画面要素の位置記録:
--------------------------------

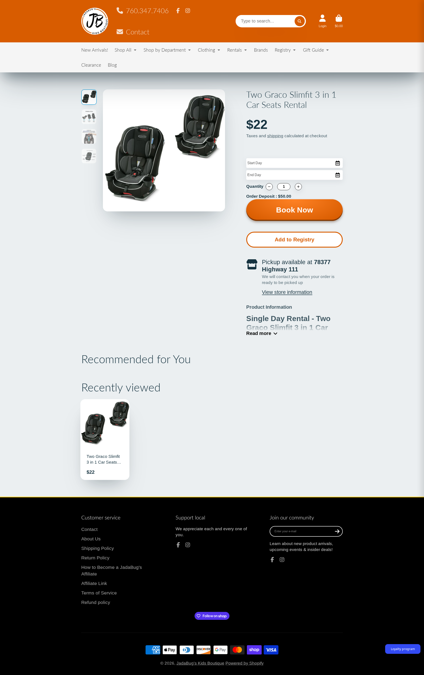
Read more (258, 333)
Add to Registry (294, 240)
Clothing (206, 50)
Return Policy (95, 557)
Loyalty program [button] (403, 649)
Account (322, 21)
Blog (112, 65)
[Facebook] (178, 10)
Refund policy (95, 602)
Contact (137, 32)
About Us (91, 538)
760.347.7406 (147, 11)
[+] (298, 186)
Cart (339, 21)
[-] (269, 186)
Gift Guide (313, 50)
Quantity (254, 186)
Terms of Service (99, 592)
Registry (283, 50)
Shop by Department (165, 50)
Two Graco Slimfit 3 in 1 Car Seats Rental (105, 439)
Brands (261, 50)
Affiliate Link (94, 583)
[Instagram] (187, 10)
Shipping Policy (97, 548)
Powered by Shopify (244, 663)
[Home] (94, 21)
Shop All (123, 50)
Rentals (234, 50)
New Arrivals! (94, 50)
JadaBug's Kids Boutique (200, 663)
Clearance (91, 65)
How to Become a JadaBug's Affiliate (111, 570)
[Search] (300, 21)
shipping (275, 135)
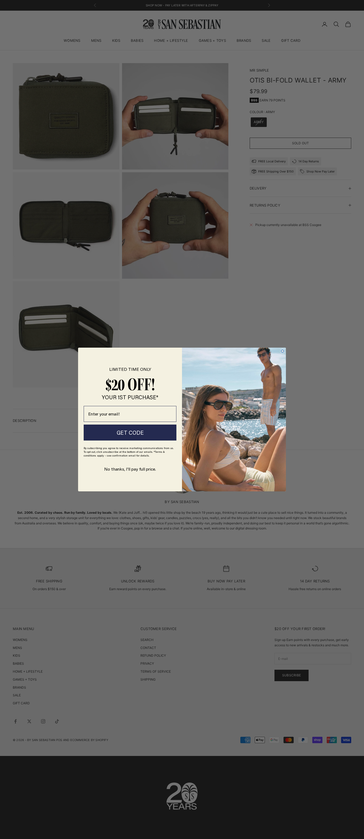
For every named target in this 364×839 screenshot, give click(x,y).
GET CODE (130, 432)
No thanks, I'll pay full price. (130, 469)
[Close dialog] (282, 351)
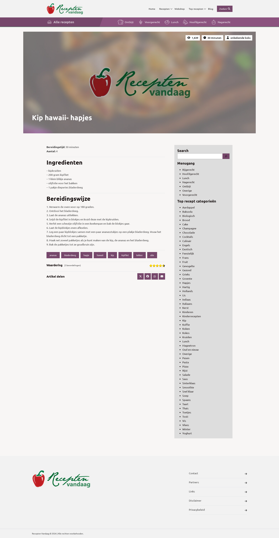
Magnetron (188, 345)
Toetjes (186, 412)
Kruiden (187, 337)
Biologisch (188, 215)
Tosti (185, 416)
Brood (186, 220)
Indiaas (186, 299)
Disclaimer (195, 500)
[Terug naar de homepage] (64, 8)
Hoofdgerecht (198, 22)
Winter (186, 429)
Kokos (185, 332)
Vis (184, 420)
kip (112, 255)
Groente (187, 278)
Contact (193, 473)
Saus (185, 378)
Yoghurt (187, 433)
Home (152, 8)
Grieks (186, 274)
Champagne (189, 228)
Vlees (185, 424)
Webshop (180, 8)
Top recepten (196, 8)
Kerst (185, 307)
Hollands (187, 291)
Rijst (185, 370)
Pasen (185, 357)
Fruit (185, 261)
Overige (187, 190)
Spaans (186, 399)
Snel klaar (188, 391)
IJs (184, 295)
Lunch (174, 22)
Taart (185, 404)
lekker (139, 255)
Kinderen (187, 311)
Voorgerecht (152, 22)
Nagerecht (224, 22)
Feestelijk (188, 253)
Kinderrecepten (191, 316)
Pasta (185, 362)
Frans (185, 257)
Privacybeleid (197, 509)
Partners (194, 482)
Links (192, 491)
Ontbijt (129, 22)
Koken (186, 328)
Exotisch (187, 249)
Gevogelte (188, 266)
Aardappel (188, 207)
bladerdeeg (70, 255)
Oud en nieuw (190, 349)
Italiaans (187, 303)
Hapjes (186, 282)
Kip (184, 320)
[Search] (225, 156)
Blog (210, 8)
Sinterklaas (188, 383)
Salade (186, 374)
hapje (86, 255)
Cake (185, 224)
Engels (186, 245)
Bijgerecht (188, 169)
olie (152, 255)
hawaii (100, 255)
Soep (185, 395)
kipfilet (125, 255)
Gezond (186, 270)
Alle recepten (63, 22)
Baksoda (187, 211)
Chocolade (188, 232)
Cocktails (187, 236)
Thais (185, 408)
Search (182, 150)
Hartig (186, 286)
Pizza (185, 366)
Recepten (164, 8)
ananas (53, 255)
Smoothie (188, 387)
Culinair (186, 240)
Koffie (186, 324)
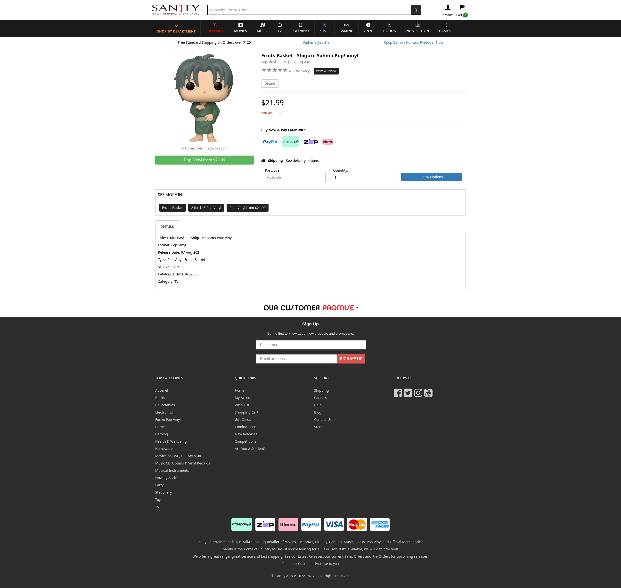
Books (160, 397)
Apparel (161, 390)
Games (445, 30)
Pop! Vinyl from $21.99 (247, 207)
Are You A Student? (250, 448)
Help (318, 405)
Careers (320, 397)
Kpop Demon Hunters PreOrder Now (413, 42)
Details (270, 83)
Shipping (321, 390)
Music (262, 30)
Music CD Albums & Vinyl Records (182, 463)
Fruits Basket (172, 207)
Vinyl (368, 30)
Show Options (431, 176)
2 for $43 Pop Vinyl (206, 207)
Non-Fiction (417, 30)
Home (239, 390)
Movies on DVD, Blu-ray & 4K (178, 456)
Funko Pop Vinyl (168, 419)
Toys (158, 499)
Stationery (163, 492)
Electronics (164, 412)
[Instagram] (419, 395)
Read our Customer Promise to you (310, 563)
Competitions (245, 441)
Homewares (164, 448)
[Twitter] (409, 395)
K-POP (324, 30)
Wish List (242, 405)
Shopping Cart (246, 412)
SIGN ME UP (351, 359)
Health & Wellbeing (171, 441)
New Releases (246, 434)
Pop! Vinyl (301, 30)
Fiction (389, 30)
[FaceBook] (399, 395)
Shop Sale (214, 30)
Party (159, 485)
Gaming (346, 30)
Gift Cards (243, 419)
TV (280, 30)
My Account (244, 397)
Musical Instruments (172, 470)
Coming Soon (245, 426)
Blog (317, 412)
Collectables (165, 405)
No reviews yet (301, 70)
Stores (319, 426)
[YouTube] (429, 395)
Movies (240, 30)
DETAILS (167, 226)
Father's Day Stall (317, 42)
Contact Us (323, 419)
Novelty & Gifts (167, 477)
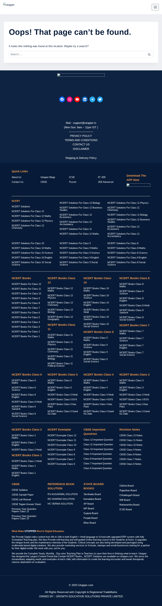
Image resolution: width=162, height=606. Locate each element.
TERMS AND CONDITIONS (81, 140)
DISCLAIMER (81, 148)
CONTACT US (81, 144)
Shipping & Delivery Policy (81, 157)
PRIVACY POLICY (81, 135)
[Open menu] (155, 7)
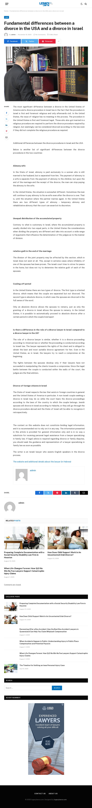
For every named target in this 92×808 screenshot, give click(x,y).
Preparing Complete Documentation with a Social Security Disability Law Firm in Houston (24, 555)
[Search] (85, 4)
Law (6, 17)
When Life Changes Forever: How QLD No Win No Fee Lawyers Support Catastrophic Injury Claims (24, 571)
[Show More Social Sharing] (58, 41)
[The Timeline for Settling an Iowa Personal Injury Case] (10, 668)
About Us (53, 794)
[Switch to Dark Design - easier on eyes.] (81, 4)
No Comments (41, 34)
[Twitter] (6, 119)
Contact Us (40, 794)
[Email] (6, 137)
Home (6, 11)
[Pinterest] (6, 131)
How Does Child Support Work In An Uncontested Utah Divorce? (64, 553)
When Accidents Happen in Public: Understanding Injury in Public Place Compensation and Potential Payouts (49, 642)
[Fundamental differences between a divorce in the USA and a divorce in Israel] (46, 74)
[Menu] (6, 4)
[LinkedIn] (6, 125)
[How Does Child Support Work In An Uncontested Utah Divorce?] (68, 538)
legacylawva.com (60, 799)
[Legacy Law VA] (46, 4)
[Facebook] (6, 113)
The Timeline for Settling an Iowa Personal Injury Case (42, 665)
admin (13, 34)
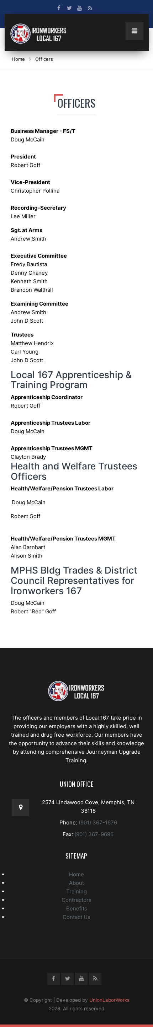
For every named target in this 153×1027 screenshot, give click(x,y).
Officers (44, 59)
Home (18, 59)
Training (76, 891)
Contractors (76, 900)
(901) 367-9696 (93, 834)
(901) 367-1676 (97, 822)
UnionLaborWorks (109, 1000)
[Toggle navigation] (134, 31)
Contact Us (76, 917)
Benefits (76, 908)
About (76, 883)
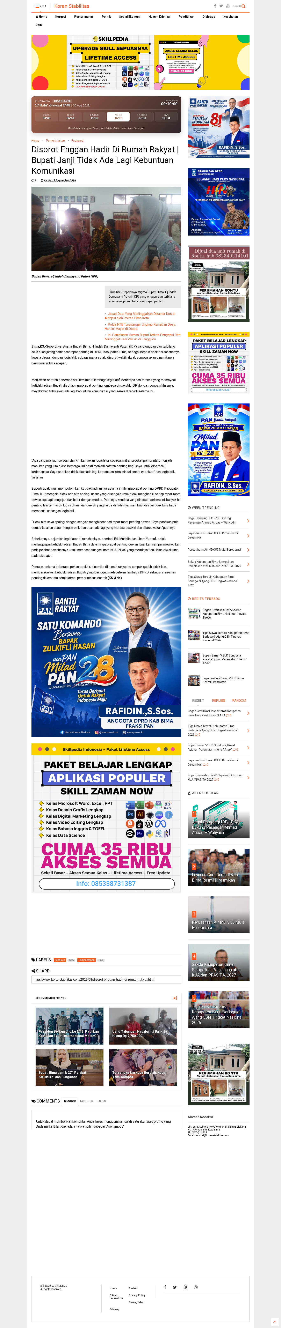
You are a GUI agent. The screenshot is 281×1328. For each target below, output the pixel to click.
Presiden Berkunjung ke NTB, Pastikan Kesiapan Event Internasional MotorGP (69, 1034)
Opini (39, 25)
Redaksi (133, 1288)
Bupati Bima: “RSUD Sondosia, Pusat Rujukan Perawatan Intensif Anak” (225, 659)
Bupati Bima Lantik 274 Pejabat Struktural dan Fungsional (62, 1075)
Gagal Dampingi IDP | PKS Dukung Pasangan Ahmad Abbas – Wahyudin (215, 827)
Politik (106, 16)
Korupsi (60, 16)
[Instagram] (195, 1287)
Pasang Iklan (136, 1302)
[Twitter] (221, 6)
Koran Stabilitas (71, 6)
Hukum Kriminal (160, 16)
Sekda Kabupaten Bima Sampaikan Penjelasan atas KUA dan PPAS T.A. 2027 (216, 970)
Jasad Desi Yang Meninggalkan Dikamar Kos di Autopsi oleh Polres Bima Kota (140, 316)
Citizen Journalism (116, 1297)
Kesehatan (230, 16)
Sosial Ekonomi (129, 16)
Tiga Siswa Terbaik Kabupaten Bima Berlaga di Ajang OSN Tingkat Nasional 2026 (226, 636)
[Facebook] (215, 6)
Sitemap (114, 1309)
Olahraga (209, 16)
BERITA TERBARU (205, 599)
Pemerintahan (84, 16)
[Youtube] (228, 6)
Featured (77, 140)
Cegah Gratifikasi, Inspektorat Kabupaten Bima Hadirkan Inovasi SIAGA (224, 613)
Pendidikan (186, 16)
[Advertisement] (62, 311)
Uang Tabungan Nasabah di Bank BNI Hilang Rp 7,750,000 (140, 1034)
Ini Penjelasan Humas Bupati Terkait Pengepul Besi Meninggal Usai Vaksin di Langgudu (143, 337)
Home (42, 16)
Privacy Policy (137, 1295)
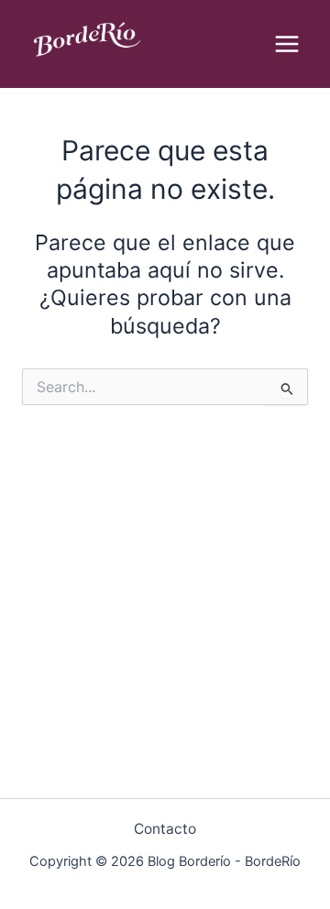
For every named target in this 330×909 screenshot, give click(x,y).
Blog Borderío (88, 73)
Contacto (165, 829)
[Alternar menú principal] (287, 43)
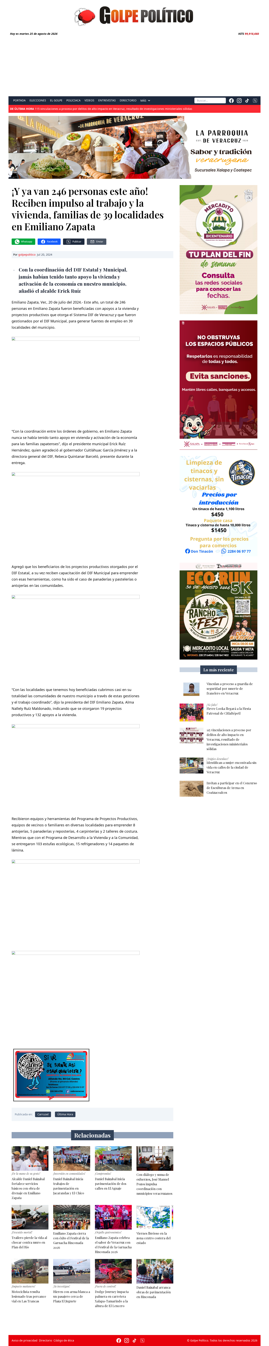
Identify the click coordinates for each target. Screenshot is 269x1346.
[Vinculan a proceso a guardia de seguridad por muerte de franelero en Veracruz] (191, 689)
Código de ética (64, 1340)
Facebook (52, 241)
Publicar (76, 241)
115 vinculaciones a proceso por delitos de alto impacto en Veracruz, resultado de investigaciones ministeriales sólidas (101, 109)
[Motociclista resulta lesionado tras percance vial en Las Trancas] (30, 1271)
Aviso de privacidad (24, 1340)
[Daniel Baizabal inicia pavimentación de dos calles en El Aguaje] (113, 1158)
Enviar (99, 241)
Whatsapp (26, 241)
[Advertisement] (134, 65)
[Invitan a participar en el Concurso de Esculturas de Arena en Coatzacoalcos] (191, 789)
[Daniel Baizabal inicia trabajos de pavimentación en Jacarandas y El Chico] (71, 1158)
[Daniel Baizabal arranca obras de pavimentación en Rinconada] (154, 1271)
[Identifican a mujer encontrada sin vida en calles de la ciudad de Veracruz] (191, 765)
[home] (134, 15)
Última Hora (65, 1114)
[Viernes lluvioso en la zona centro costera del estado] (154, 1217)
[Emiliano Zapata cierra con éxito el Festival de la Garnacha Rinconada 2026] (71, 1217)
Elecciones (38, 100)
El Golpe (56, 100)
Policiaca (73, 100)
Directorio (128, 100)
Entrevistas (107, 100)
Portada (19, 100)
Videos (89, 100)
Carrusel (43, 1114)
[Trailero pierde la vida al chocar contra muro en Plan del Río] (30, 1217)
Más (143, 100)
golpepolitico (26, 254)
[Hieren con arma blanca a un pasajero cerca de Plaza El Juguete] (71, 1271)
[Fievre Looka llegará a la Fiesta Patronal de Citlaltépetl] (191, 712)
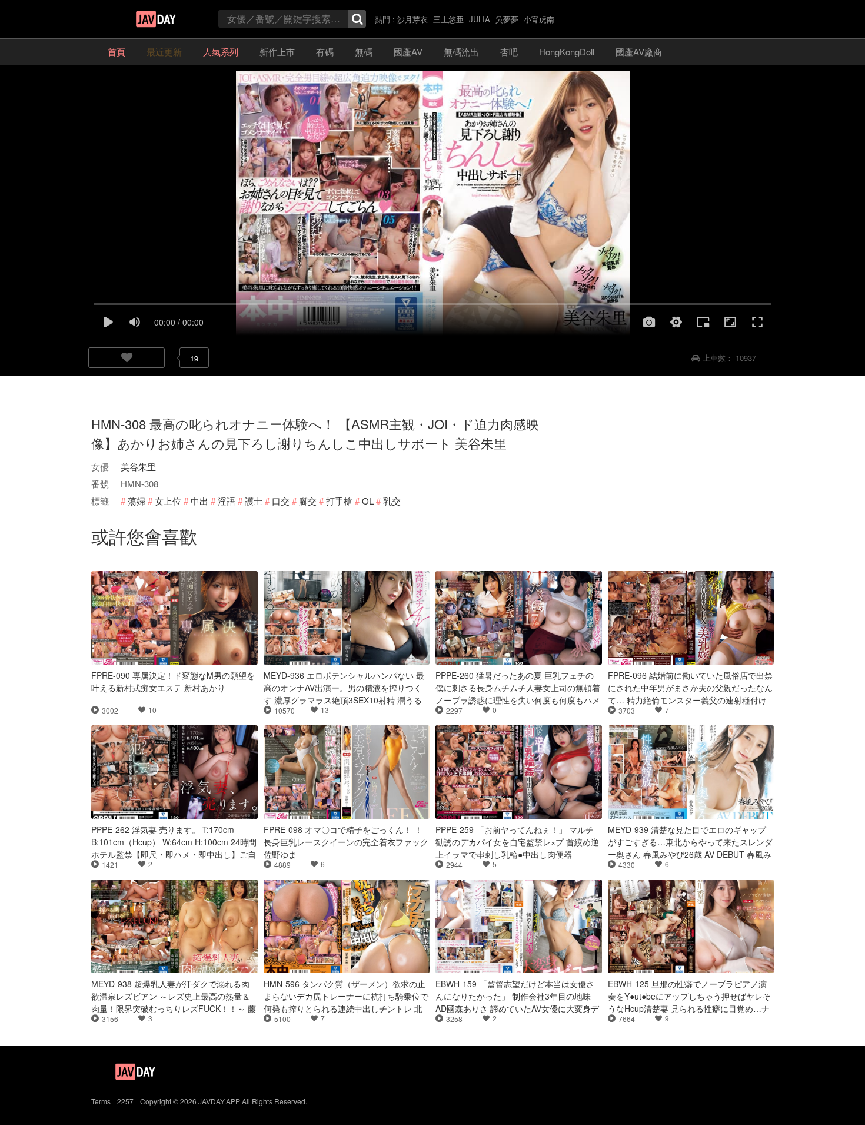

--------------------------------

[課題の指示]:
資料のうち、「Terms of Service (99, 592)」を含む行から「Taart (185, 404)」を含む行までを、両端の行も含めて一字一句変えずに抜き出してください。画像は解答に含めないでください。

[演習の解答]:
Terms of Service (99, 592)
Registry (283, 50)
Shop by Department (165, 50)
Two Graco Slimfit 3 in 1 Car Seats Rental (105, 439)
Brands (261, 50)
Affiliate Link (94, 583)
[Instagram] (187, 10)
Shipping Policy (97, 548)
Powered by Shopify (244, 663)
[Home] (94, 21)
Shop All (123, 50)
Rentals (234, 50)
New Arrivals! (94, 50)
JadaBug's Kids Boutique (200, 663)
Clearance (91, 65)
How to Become a JadaBug's Affiliate (111, 570)
[Search] (300, 21)
shipping (275, 135)
For every named target in this 364×839 screenshot, give click(x,y).
GET CODE (130, 432)
No thanks, I'll pay full price. (130, 469)
[Close dialog] (282, 351)
Magnetron (188, 345)
Toetjes (186, 412)
Kruiden (187, 337)
Biologisch (188, 215)
Tosti (185, 416)
Brood (186, 220)
Indiaas (186, 299)
Disclaimer (195, 500)
[Terug naar de homepage] (64, 8)
Hoofdgerecht (198, 22)
Winter (186, 429)
Kokos (185, 332)
Vis (184, 420)
kip (112, 255)
Groente (187, 278)
Contact (193, 473)
Saus (185, 378)
Yoghurt (187, 433)
Home (152, 8)
Grieks (186, 274)
Champagne (189, 228)
Vlees (185, 424)
Webshop (180, 8)
Top recepten (196, 8)
Kerst (185, 307)
Hollands (187, 291)
Rijst (185, 370)
Pasen (185, 357)
Fruit (185, 261)
Overige (187, 190)
Spaans (186, 399)
Snel klaar (188, 391)
IJs (184, 295)
Lunch (174, 22)
Taart (185, 404)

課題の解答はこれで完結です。